Panelists included Everett Piper, president of Oklahoma Wesleyan University that authored “This is Not a Daycare. It’s a University!” Karin Agness, founder of the Network of enlightened Women and Princeton student Josh Zuckerman, founder of the Princeton Open Campus Coalition.  All three panelists cite the blatant censorship of conservative ideas on modern campuses, bringing up a lack of “intellectual” diversity that ultimately hurts students from both sides of today’s polarized political spectrum.  After receiving claims of microagressions during a campus church service homily focusing on 1 Corinthians 13, Piper wrote his column decrying the “ideological narcissism” that seems to shape the philosophies of today’s righteous youth. I’m not claiming to be immune.

This segment speaks to the Marquette audience who will hear their alma mater called out for being named one of the top ten “worst colleges for free speech”  by the Huffington Post, in reference to the dismissal of senior tenured faculty member, John McAdams. Along with the shiny new award comes a free speech rating of “Red” ordained by the Foundation for Individual Rights in Education. Red is reserved for those special universities that have “at least one policy that both clearly and substantially restricts freedom of speech.”  It’s certainly not the best public relations campaign to address lower enrollment numbers.

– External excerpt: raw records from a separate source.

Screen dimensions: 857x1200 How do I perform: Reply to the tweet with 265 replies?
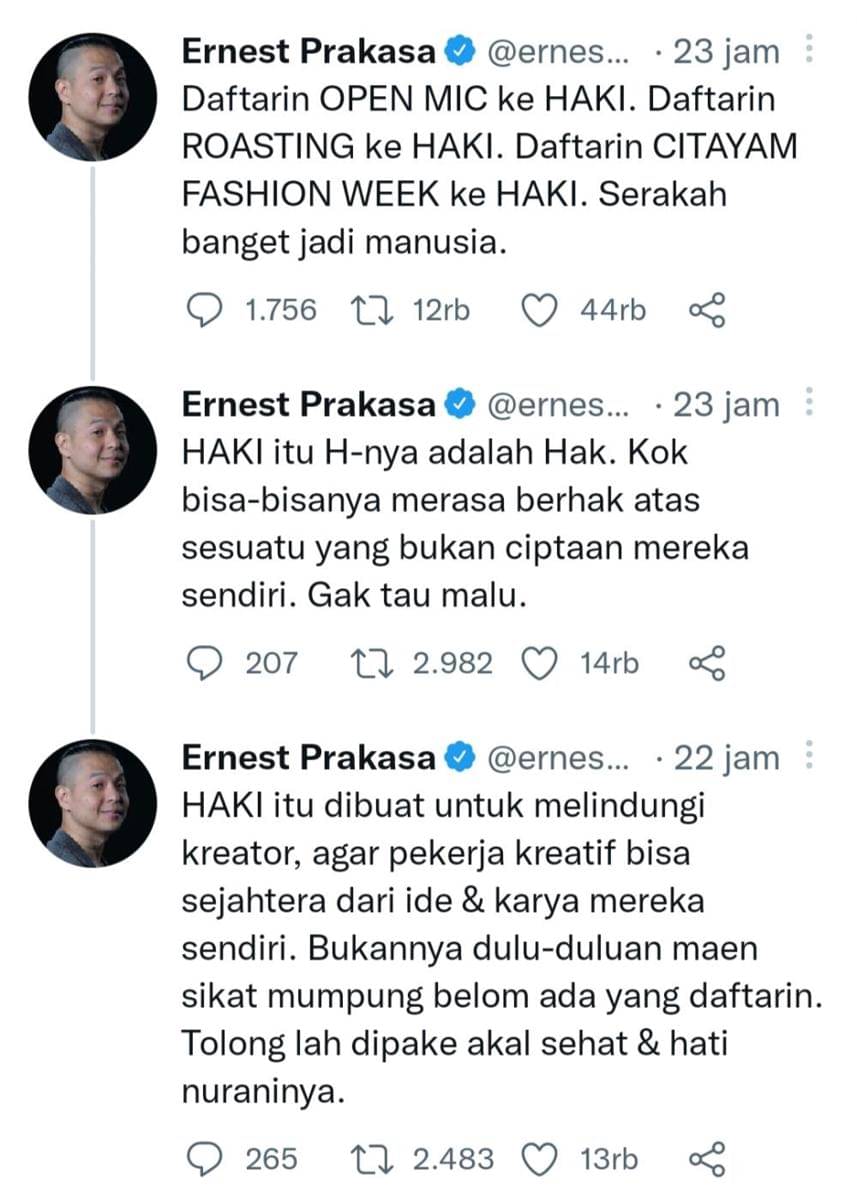point(207,1158)
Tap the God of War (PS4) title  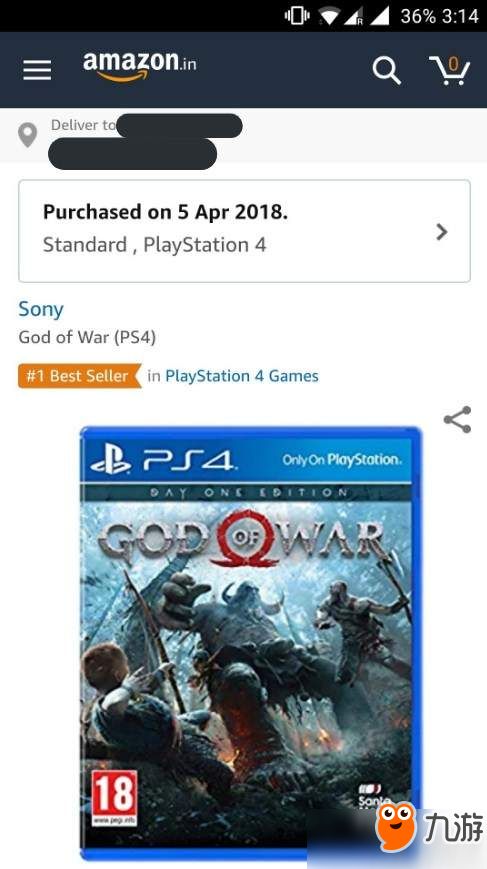(87, 337)
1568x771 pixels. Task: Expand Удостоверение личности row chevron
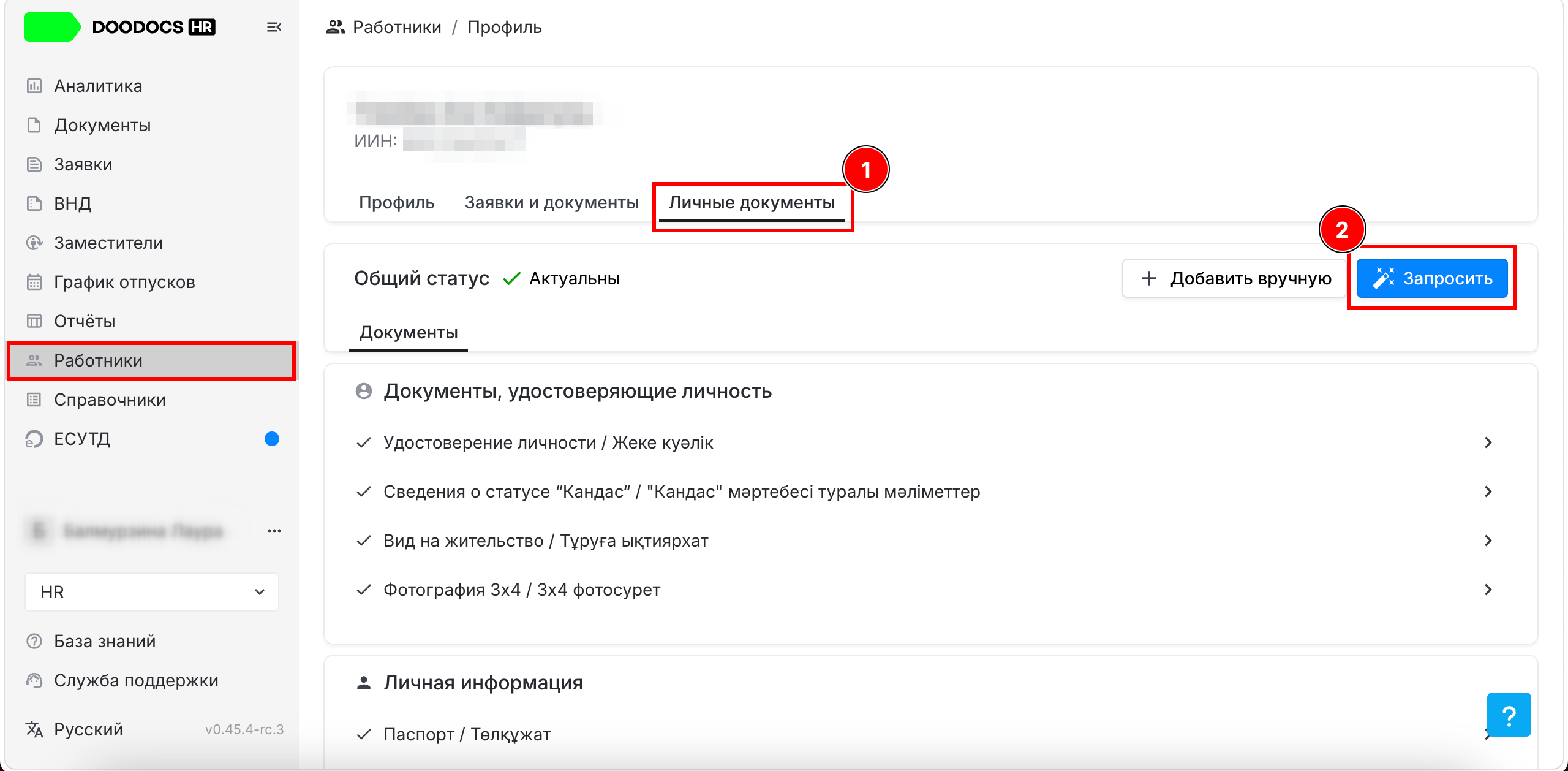coord(1488,442)
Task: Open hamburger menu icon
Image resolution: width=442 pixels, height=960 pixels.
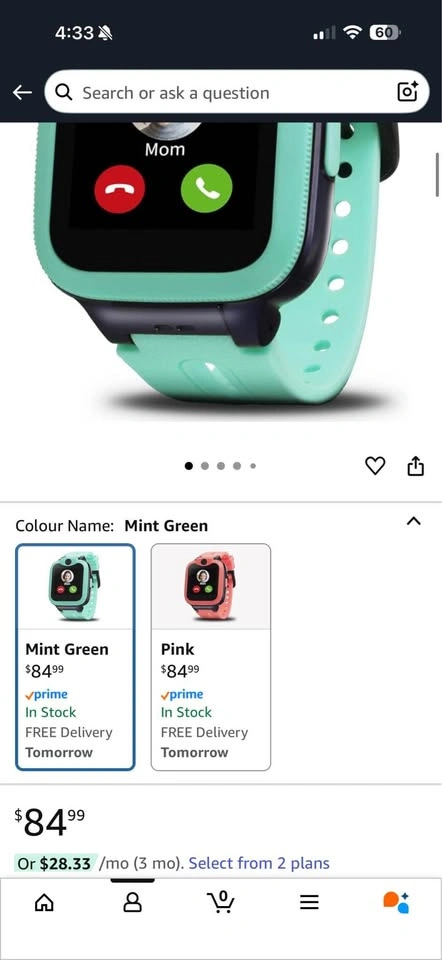Action: pyautogui.click(x=310, y=901)
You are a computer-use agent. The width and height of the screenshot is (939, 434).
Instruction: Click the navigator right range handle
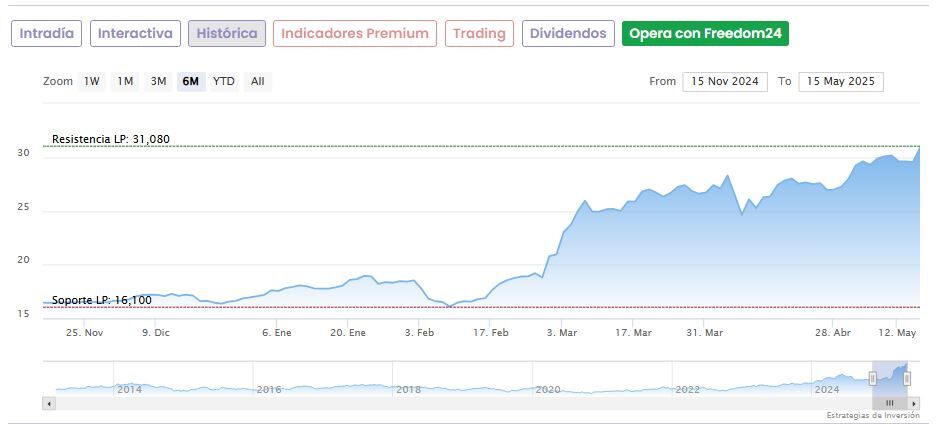click(907, 378)
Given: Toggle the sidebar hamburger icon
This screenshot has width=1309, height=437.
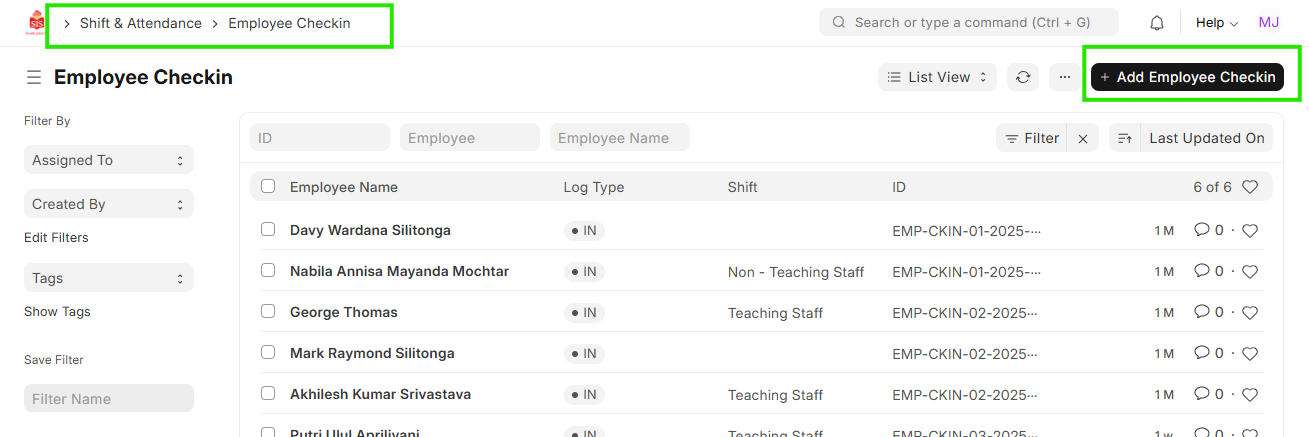Looking at the screenshot, I should 34,77.
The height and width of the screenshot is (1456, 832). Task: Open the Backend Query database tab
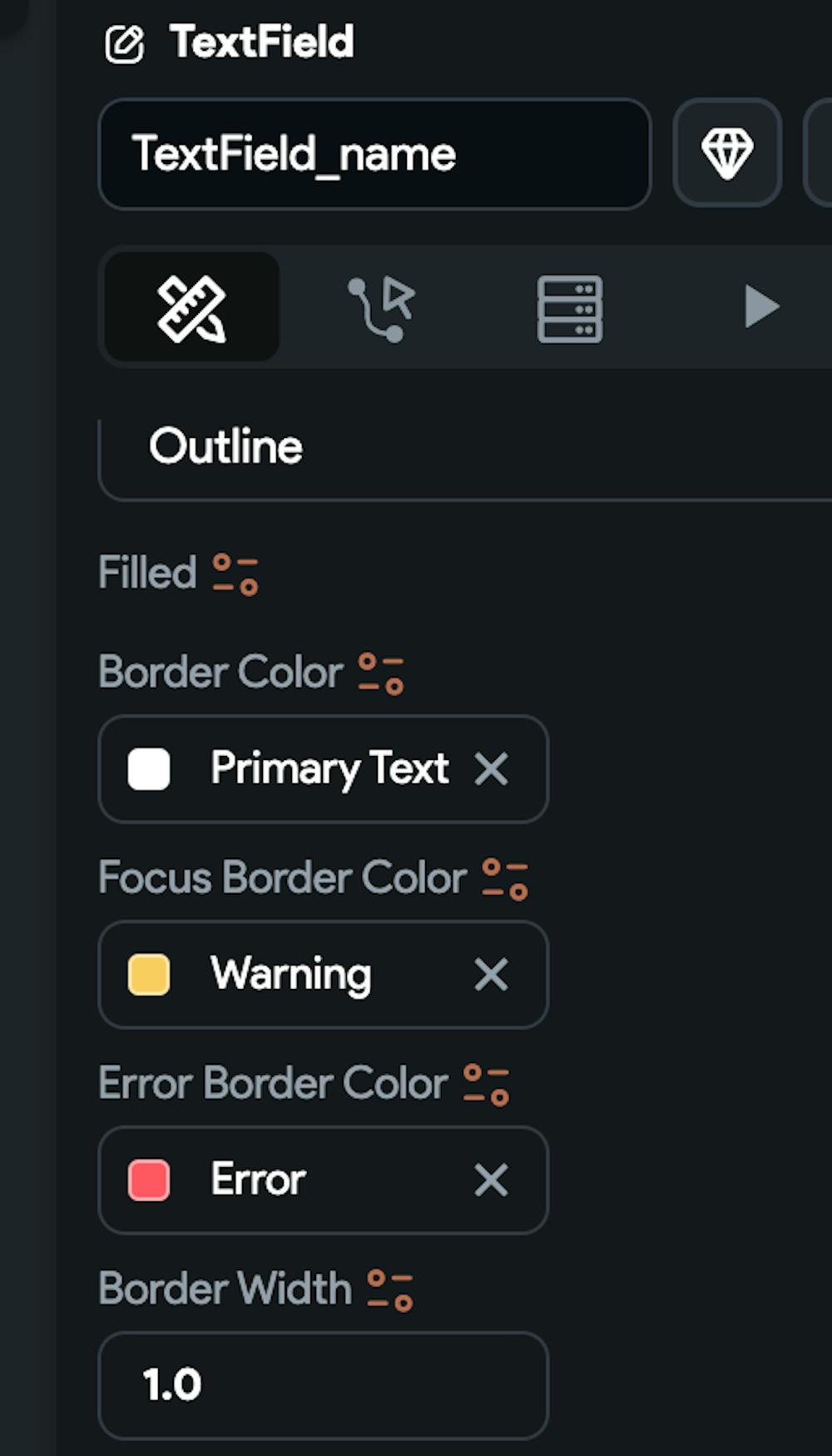point(570,308)
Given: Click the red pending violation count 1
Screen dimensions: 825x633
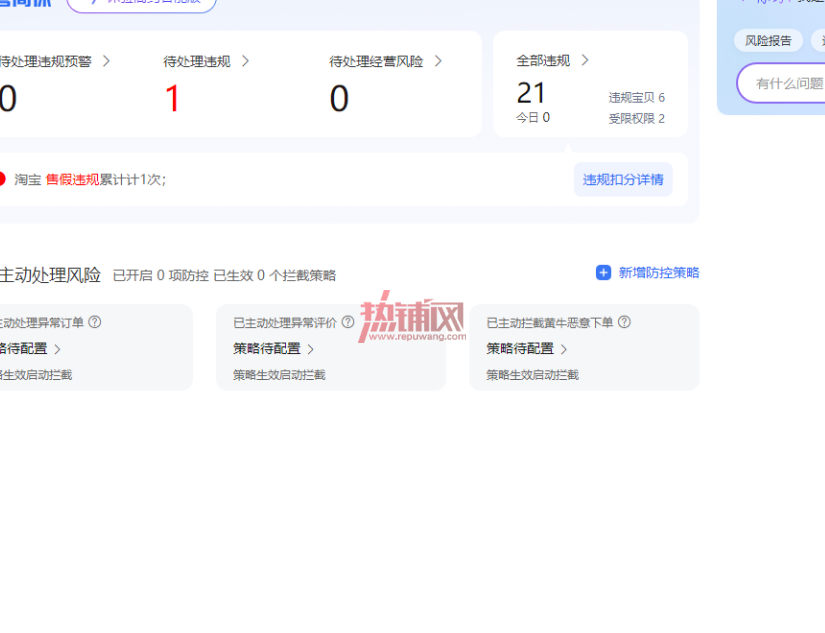Looking at the screenshot, I should 173,98.
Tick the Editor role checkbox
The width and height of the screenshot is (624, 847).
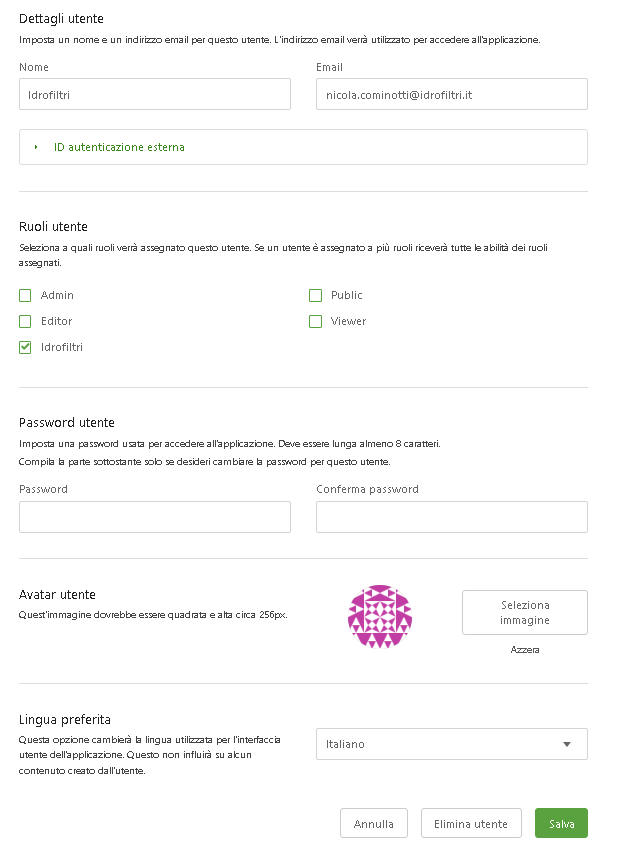(25, 321)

And no, Marquette doesn’t create literal safe spaces like Brown University for traumatized students complete with videos of frolicking puppies and bubbles, but some would argue the process by which McAdams was dismissed constitutes one of the most egregious cases of academic censorship in recent years.  In response to a Marquette Wire editorial titled “Marquette does not deserve criticism from FIRE,” I would argue that Marquette unequivocally deserves criticism for years to come, and FIRE is certainly not alone in expressing these factual arguments.

The editorial claims that the criticism is “outdated” (McAdams was dismissed nearly two years ago), and that McAdams was justifiably dismissed as his personal blog was used to “demean a student,” that student being the graduate student teaching an ethics course. McAdams was then swiftly dismissed and denied basic tenants of due process including explanations of the violated statutes and evidence and information regarding the contemplated actions of the university, which include dates of suspension, salary and entitlement to benefits. His classes were canceled two days after the unofficial suspension.  He was notified of the university’s intent to revoke tenure six weeks after that. The rest of the decision process regarding his status has seemed to be drawn out and up-in-the-air since it happened. Maybe there’s some backpedaling going on with a promise of a lawsuit, should the university decide to go through with it.

Whether the blog post was “demeaning” or not is subjective, but after reading it myself, I’d say it’s a far cry from harassment.  McAdams seemed to use the situation as an example for the larger issue of political correctness in academia, a topic he has blogged about on many occasions. Although the resulting backlash received by the graduate student needed to be addressed, it doesn’t justify the serious lack of due process in the case. Faculty are also entitled to academic freedom, in theory.  Never mind the entirely separate issue of Catholic doctrine in a Catholic classroom.

So until Marquette addresses the case and gives McAdams the consideration and response he is owed, Marquette’s place on the “10 Worst Colleges for Free Speech” seems well-deserved.